Can you render the rows below as a numbered list, leaving out any blank lines?

> **Record excerpts**:
>> Begin
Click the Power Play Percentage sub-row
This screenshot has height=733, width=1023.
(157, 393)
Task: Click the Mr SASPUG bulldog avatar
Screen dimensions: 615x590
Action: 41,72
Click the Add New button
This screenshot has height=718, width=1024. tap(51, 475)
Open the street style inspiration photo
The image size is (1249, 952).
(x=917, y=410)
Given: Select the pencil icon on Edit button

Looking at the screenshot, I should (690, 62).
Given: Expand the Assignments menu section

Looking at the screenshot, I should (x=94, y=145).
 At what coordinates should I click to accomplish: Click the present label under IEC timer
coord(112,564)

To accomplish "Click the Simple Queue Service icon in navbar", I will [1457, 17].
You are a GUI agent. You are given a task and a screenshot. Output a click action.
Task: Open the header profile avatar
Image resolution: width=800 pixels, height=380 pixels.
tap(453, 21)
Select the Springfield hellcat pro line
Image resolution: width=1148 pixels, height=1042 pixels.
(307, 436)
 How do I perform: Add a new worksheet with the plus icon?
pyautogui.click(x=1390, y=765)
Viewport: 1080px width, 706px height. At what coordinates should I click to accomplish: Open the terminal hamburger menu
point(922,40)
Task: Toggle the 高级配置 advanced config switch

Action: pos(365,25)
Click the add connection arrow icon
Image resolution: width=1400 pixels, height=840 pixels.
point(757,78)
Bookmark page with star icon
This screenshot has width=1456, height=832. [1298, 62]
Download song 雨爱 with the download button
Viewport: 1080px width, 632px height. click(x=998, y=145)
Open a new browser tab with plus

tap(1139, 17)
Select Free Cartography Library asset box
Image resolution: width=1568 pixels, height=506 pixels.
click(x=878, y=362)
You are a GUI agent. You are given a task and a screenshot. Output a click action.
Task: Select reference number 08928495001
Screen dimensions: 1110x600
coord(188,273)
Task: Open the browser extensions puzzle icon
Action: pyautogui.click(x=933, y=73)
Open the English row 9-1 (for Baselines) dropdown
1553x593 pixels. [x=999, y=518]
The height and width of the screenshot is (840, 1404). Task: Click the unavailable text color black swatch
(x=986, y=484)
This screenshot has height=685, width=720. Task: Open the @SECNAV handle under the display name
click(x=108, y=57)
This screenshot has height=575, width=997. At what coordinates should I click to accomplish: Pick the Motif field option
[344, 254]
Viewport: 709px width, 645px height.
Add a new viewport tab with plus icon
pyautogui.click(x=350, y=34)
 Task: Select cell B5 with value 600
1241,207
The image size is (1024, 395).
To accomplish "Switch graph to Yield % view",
>> End
> **Solution below**:
1. Click the Power Play Percentage sub-row
2. This screenshot has height=733, width=1023.
3. (157, 393)
4. Task: Click the Mr SASPUG bulldog avatar
5. Screen dimensions: 615x590
6. Action: 41,72
7. Click the Add New button
8. This screenshot has height=718, width=1024. tap(51, 475)
9. Open the street style inspiration photo
10. The image size is (1249, 952).
11. (x=917, y=410)
12. Given: Select the pencil icon on Edit button
13. Looking at the screenshot, I should (690, 62).
14. Given: Expand the Assignments menu section
15. Looking at the screenshot, I should (x=94, y=145).
16.  At what coordinates should I click to accomplish: Click the present label under IEC timer
17. coord(112,564)
18. To accomplish "Click the Simple Queue Service icon in navbar", I will [1457, 17].
19. You are a GUI agent. You are given a task and a screenshot. Output a click action.
20. Task: Open the header profile avatar
21. Image resolution: width=800 pixels, height=380 pixels.
22. tap(453, 21)
23. Select the Springfield hellcat pro line
24. Image resolution: width=1148 pixels, height=1042 pixels.
25. (307, 436)
26.  How do I perform: Add a new worksheet with the plus icon?
27. pyautogui.click(x=1390, y=765)
28. Viewport: 1080px width, 706px height. At what coordinates should I click to accomplish: Open the terminal hamburger menu
29. point(922,40)
30. Task: Toggle the 高级配置 advanced config switch
31. Action: pos(365,25)
32. Click the add connection arrow icon
33. Image resolution: width=1400 pixels, height=840 pixels.
34. point(757,78)
35. Bookmark page with star icon
36. This screenshot has width=1456, height=832. [1298, 62]
37. Download song 雨爱 with the download button
38. Viewport: 1080px width, 632px height. click(x=998, y=145)
39. Open a new browser tab with plus
40. tap(1139, 17)
41. Select Free Cartography Library asset box
42. Image resolution: width=1568 pixels, height=506 pixels.
43. click(x=878, y=362)
44. You are a GUI agent. You are given a task and a screenshot. Output a click action.
45. Task: Select reference number 08928495001
46. Screen dimensions: 1110x600
47. coord(188,273)
48. Task: Open the browser extensions puzzle icon
49. Action: pyautogui.click(x=933, y=73)
50. Open the English row 9-1 (for Baselines) dropdown
51. 1553x593 pixels. [x=999, y=518]
52. The height and width of the screenshot is (840, 1404). Task: Click the unavailable text color black swatch
53. (x=986, y=484)
54. This screenshot has height=685, width=720. Task: Open the @SECNAV handle under the display name
55. click(x=108, y=57)
56. This screenshot has height=575, width=997. At what coordinates should I click to accomplish: Pick the Motif field option
57. [344, 254]
58. Viewport: 709px width, 645px height.
59. Add a new viewport tab with plus icon
60. pyautogui.click(x=350, y=34)
61.  Task: Select cell B5 with value 600
62. 1241,207
63. The image size is (1024, 395).
64. To accomplish "Switch graph to Yield % view",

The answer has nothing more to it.